# The heterogenous causal effect of Bilateral Investment  Agreements on Foreign Direct Investment (FDI): A machine lerning approach

# Part 3 of 4

Recent advances in the estimation of heterogenous causal effects build on supervised machine learning methods that have  been traditionally used for predictive tasks. Assuming unconfoundedness, we estimate and compare 4 different models. Each model in implemeted in a dedicated notebook.  


Project overview:

**Models 1 and 2 : Double Machine Learning causal effect estimation**

Under the assumption of unconfoundedness, it is possible to estimate unbiased causal effects of a policy intervention (in our case a Bilateral Investment Agreement) by taking in consideration selection into treatment. Double Machine Learning models consists of 3 main steps:

1. Prediction of the presence of a BIT between two countries using a set of socio economic characterisitcs
2. Prediction of the FDI flows between the two countries using a set of sociao economic characteristics
3. Estimation of the causal effect of the BIT on FDI flows, making use of the difference between the predicted values of the first two steps and their respective observed values.

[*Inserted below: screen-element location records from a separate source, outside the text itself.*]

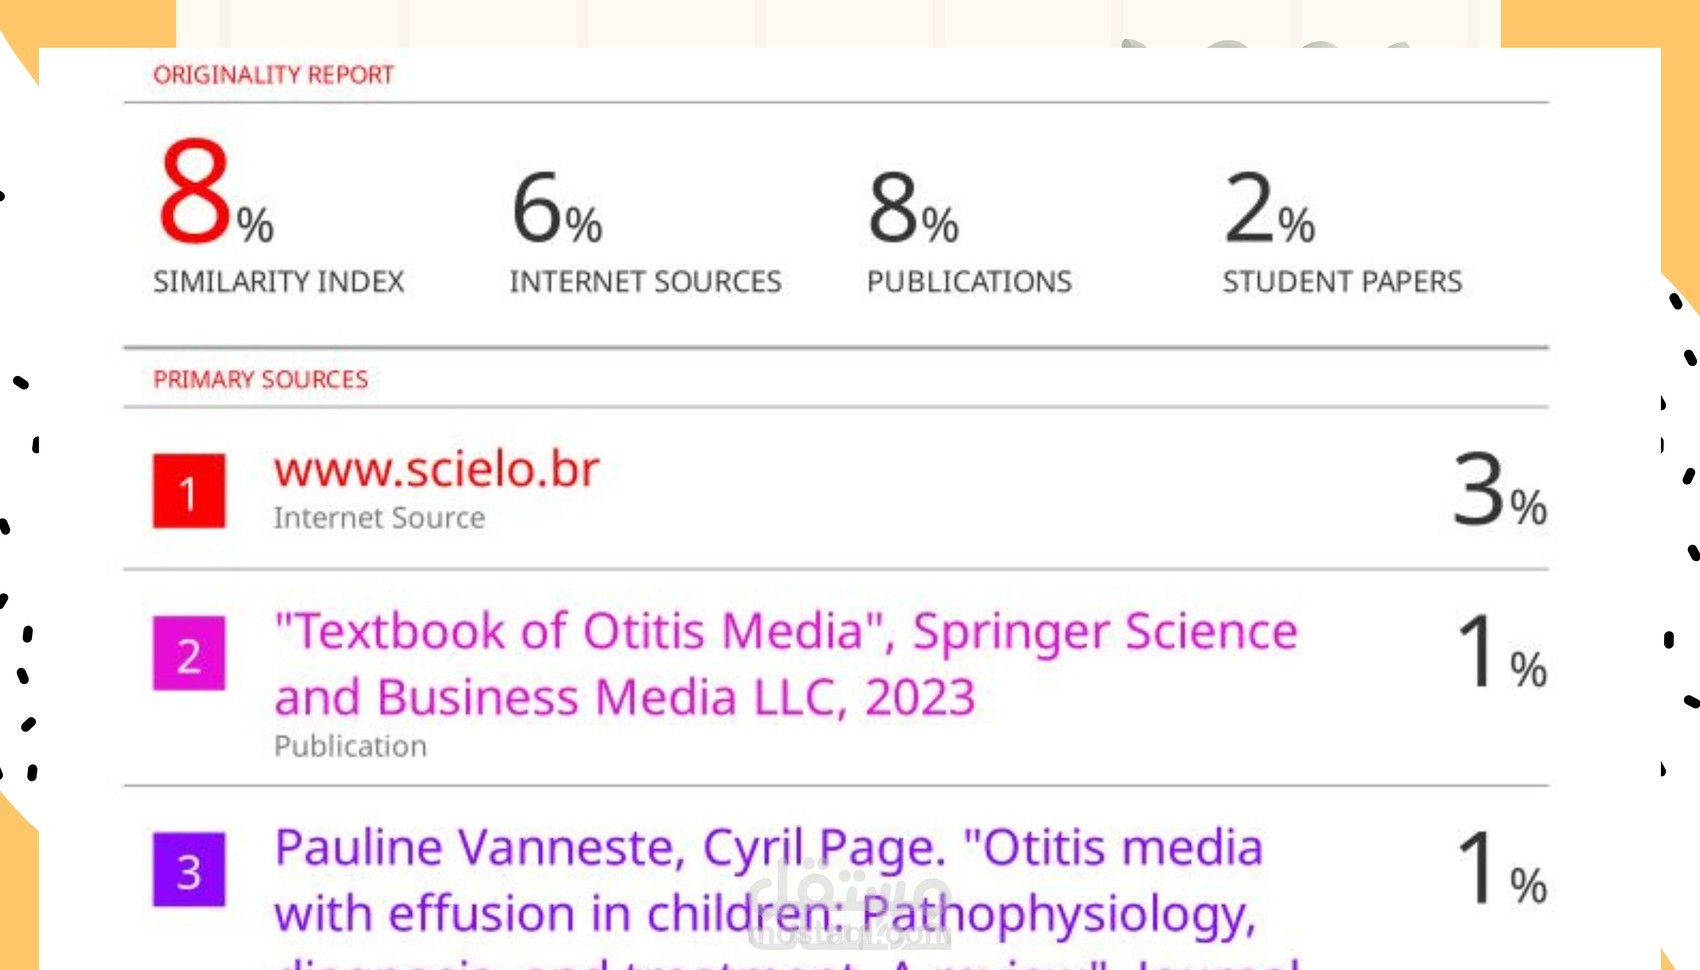Click the 6% figure above Internet Sources

click(x=556, y=208)
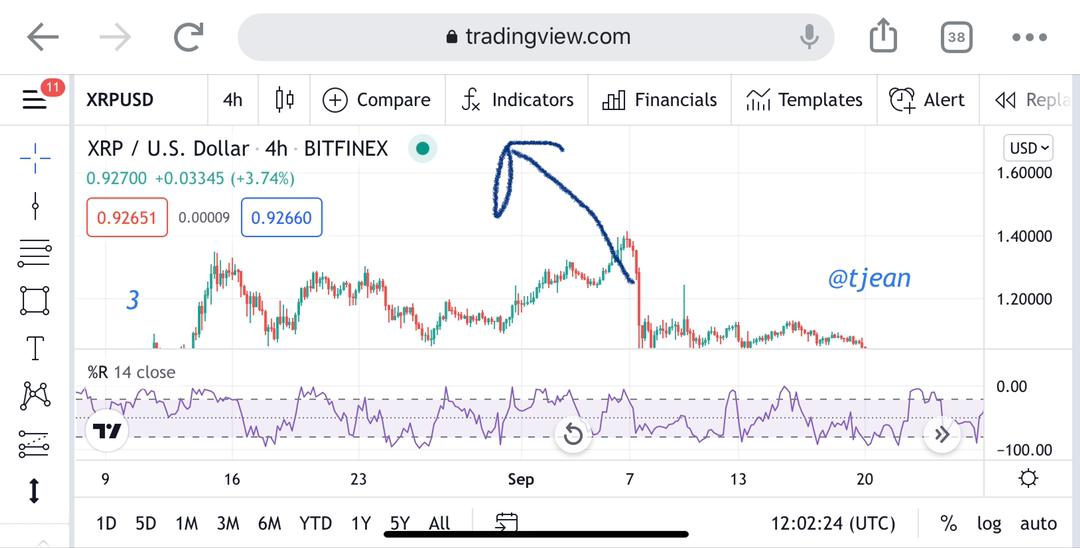Click the red sell price 0.92651 button
This screenshot has width=1080, height=548.
[127, 217]
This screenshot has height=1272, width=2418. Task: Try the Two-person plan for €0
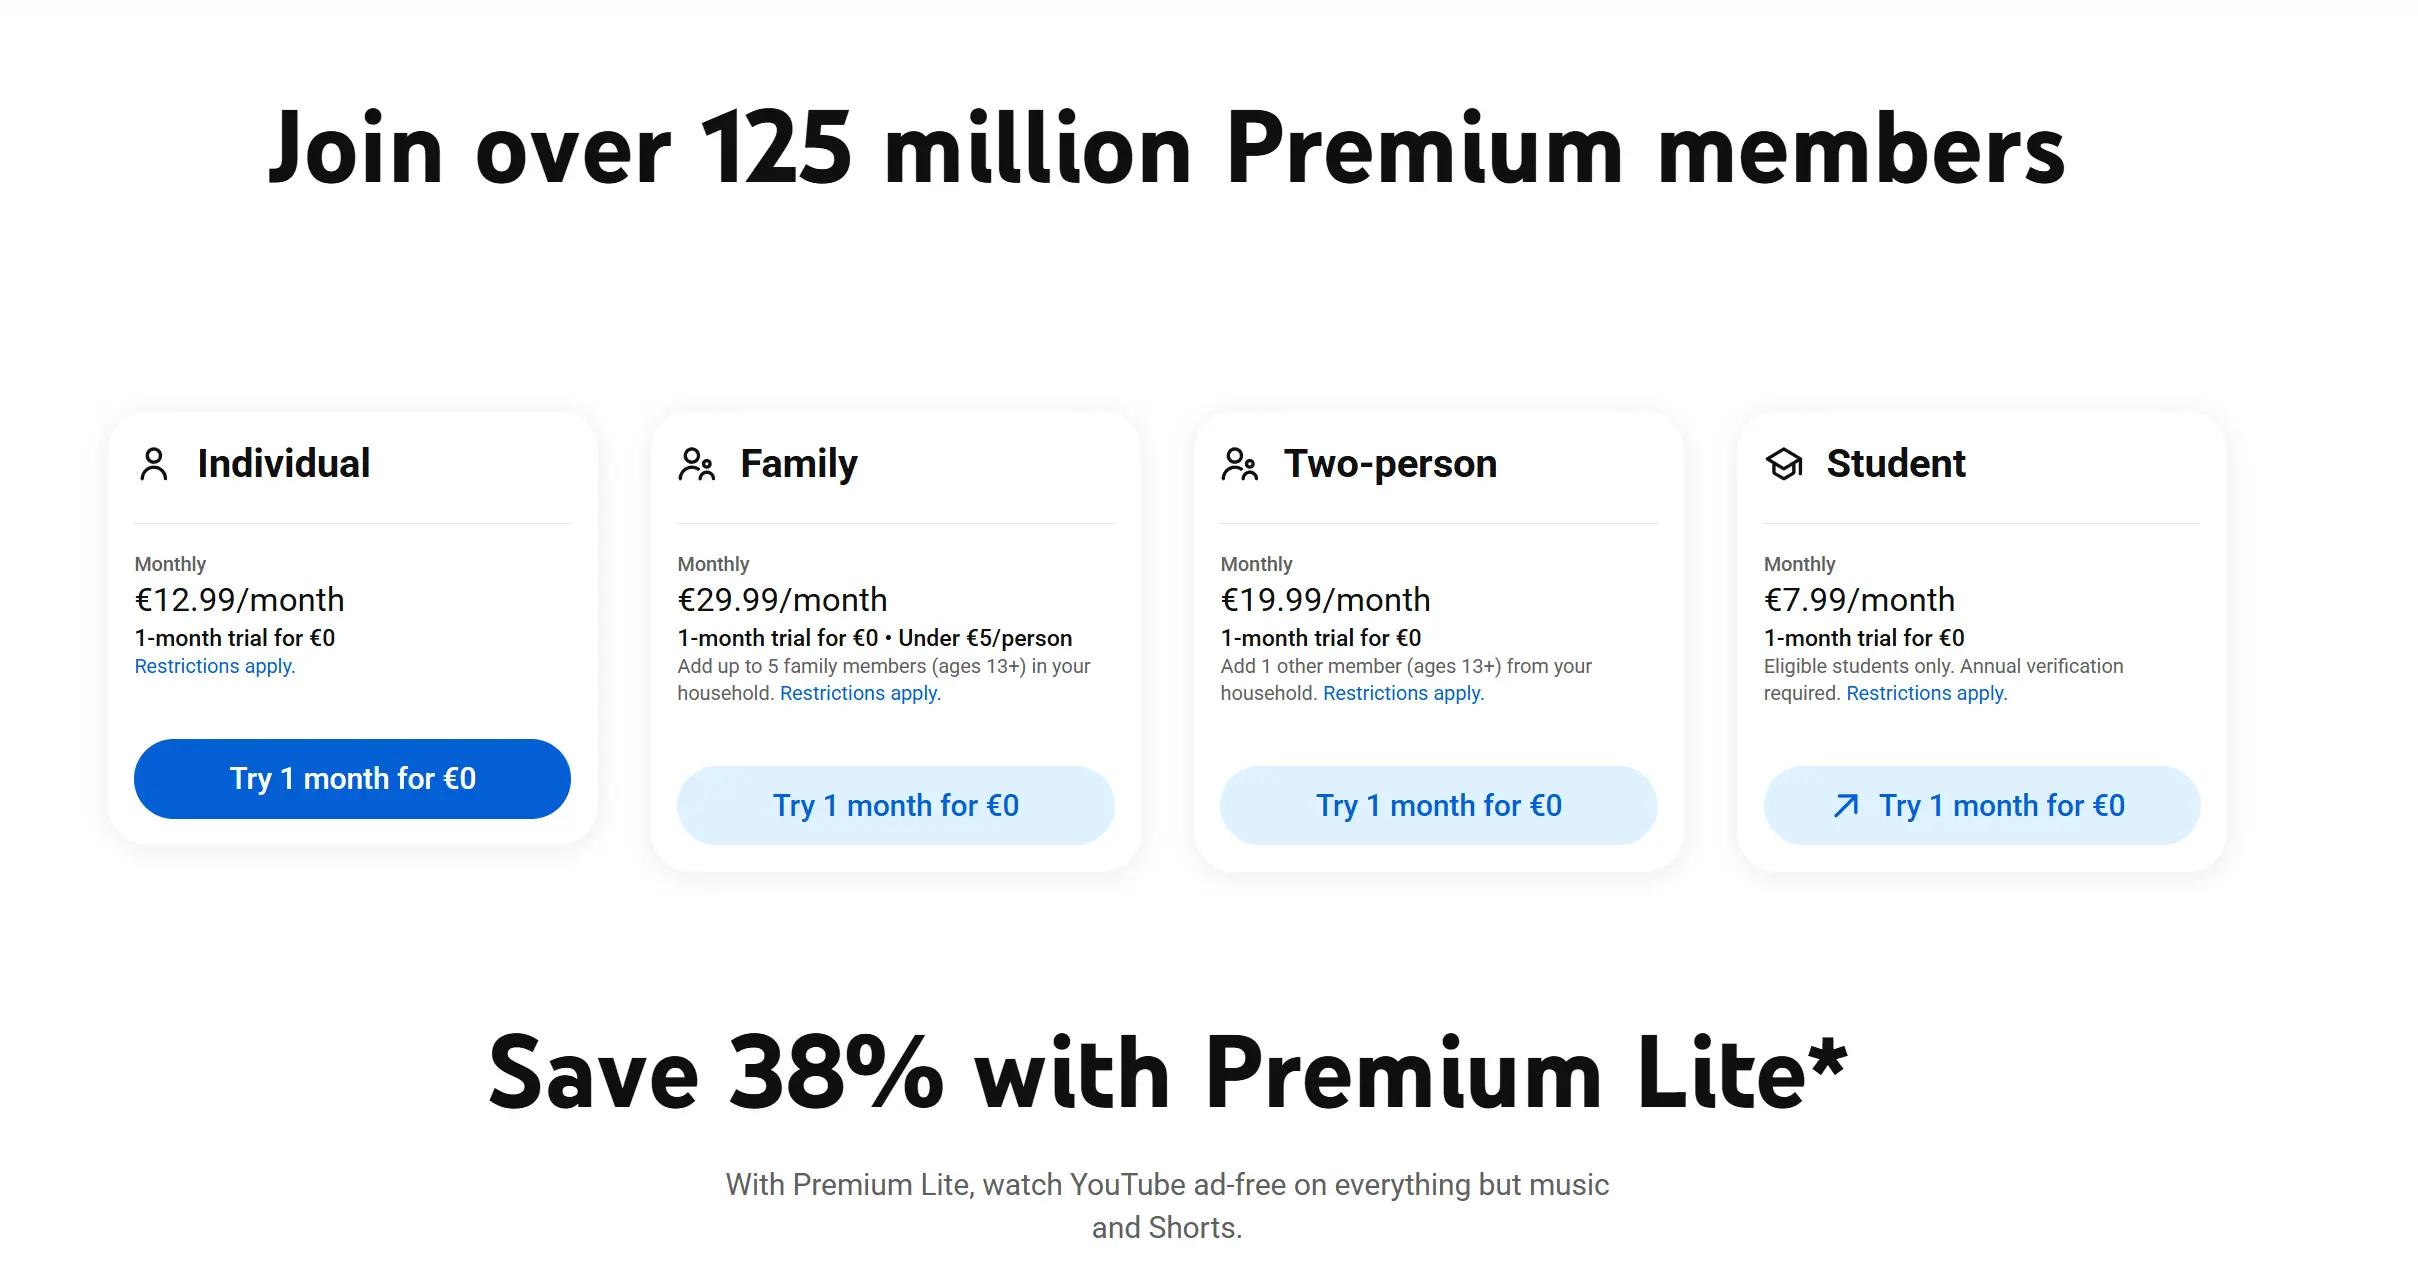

For **Model 1** and **Model 2**, the first two steps are identical, and estimated using a RandomForestClassifier and a RandomForestRegression model, respectively. The two models differ in the third step:


* *Model 1: Parametric estimation:* the third step is estimated using a traditional linear regression model.



* *Model 2: Non-parametric estimation:* the third step is estimated using a Causal Random Forest




**Models 3 and 4 : Doubly robust  causal effect estimation**

Doubly robust methods different from the estimation techniques used in model 1 and 2  in that the prediction of the outcome of interest also uses the treatment variable. The technique used for step 3 of models 3 and 4 therefore match those of models 1 and 2, but they use different predicted values for step 2, and therefore will yield different results.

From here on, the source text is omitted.